Providers are being asked to maintain and even improve service quality while their funding is tethered to outdated pricing assumptions. The consequence is predictable: declining profitability, reduced service coverage, and increased workforce attrition.


4. Reform Fatigue: Compliance, Complexity, and Disincentives to Stay

Recent NDIS legislative reforms—such as mandatory invoice breakdowns, service declarations, and ‘fair pricing’ requirements—are intended to protect participants and improve oversight. But for providers, especially small and medium-sized practices, they represent a bureaucratic burden with no corresponding uplift in funding.

  • The administrative workload continues to grow disproportionately.
  • The sector is seeing an exodus of small providers unable to justify the overhead.
  • Plan managers and intermediaries still soak up over $1 billion in NDIS funds annually, while front-line providers struggle to remain solvent.

This paints a stark picture: the system is choking the providers who actually deliver the care, while middle-layer administration remains bloated and under-scrutinised.


5. The Cost of Inaction: Shrinking Access and Market Exit

With foundational supports underfunded, Support at Home pricing out of step, and NDIS rates under-indexed, we are already seeing the impacts:

  • Regional and remote providers are downsizing or exiting;
  • Waitlists for therapy services are growing;
  • New graduates are steering away from disability and aged care due to unviable pay and caseload expectations.
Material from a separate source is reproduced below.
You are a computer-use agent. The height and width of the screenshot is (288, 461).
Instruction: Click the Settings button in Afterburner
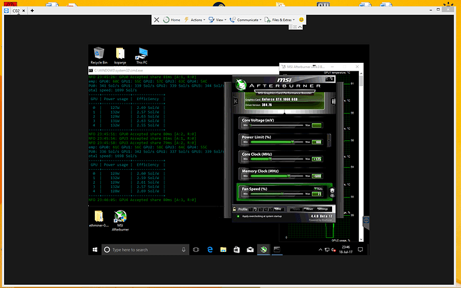[323, 209]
Participant “choice and control” only exists if there’s a provider left in the market to choose from.


A Path Forward: Realism Must Replace Rhetoric

To stop the haemorrhaging of the allied health sector, governments and funders must act decisively:

  1. Implement automatic annual indexation of NDIS therapy rates aligned with wage and CPI growth.
  2. Revise Support at Home pricing to reflect true cost of service, including admin, supervision, and travel.
  3. Fund foundational supports immediately with a ring-fenced budget and clear operational model.
  4. Streamline compliance processes to focus on quality outcomes, not just documentation volume.
  5. Redirect funding from intermediaries toward front-line service delivery where value is actually created.

Final Thought: Fatigue Isn’t a Soft Problem—It’s a Hard Economic Signal

What’s happening in allied health isn’t just provider frustration—it’s a macroeconomic warning. The core economics of disability and aged care therapeutic service delivery are no longer aligned with policy vision.

If we continue on the current path, reforms intended to enhance quality and equity will instead deliver scarcity and fragmentation. And once providers exit, rebuilding the system won’t just be expensive—it will be near impossible.

This isn’t “burnout.” It’s structural industry fatigue, where the business model itself is being eroded to the point of collapse.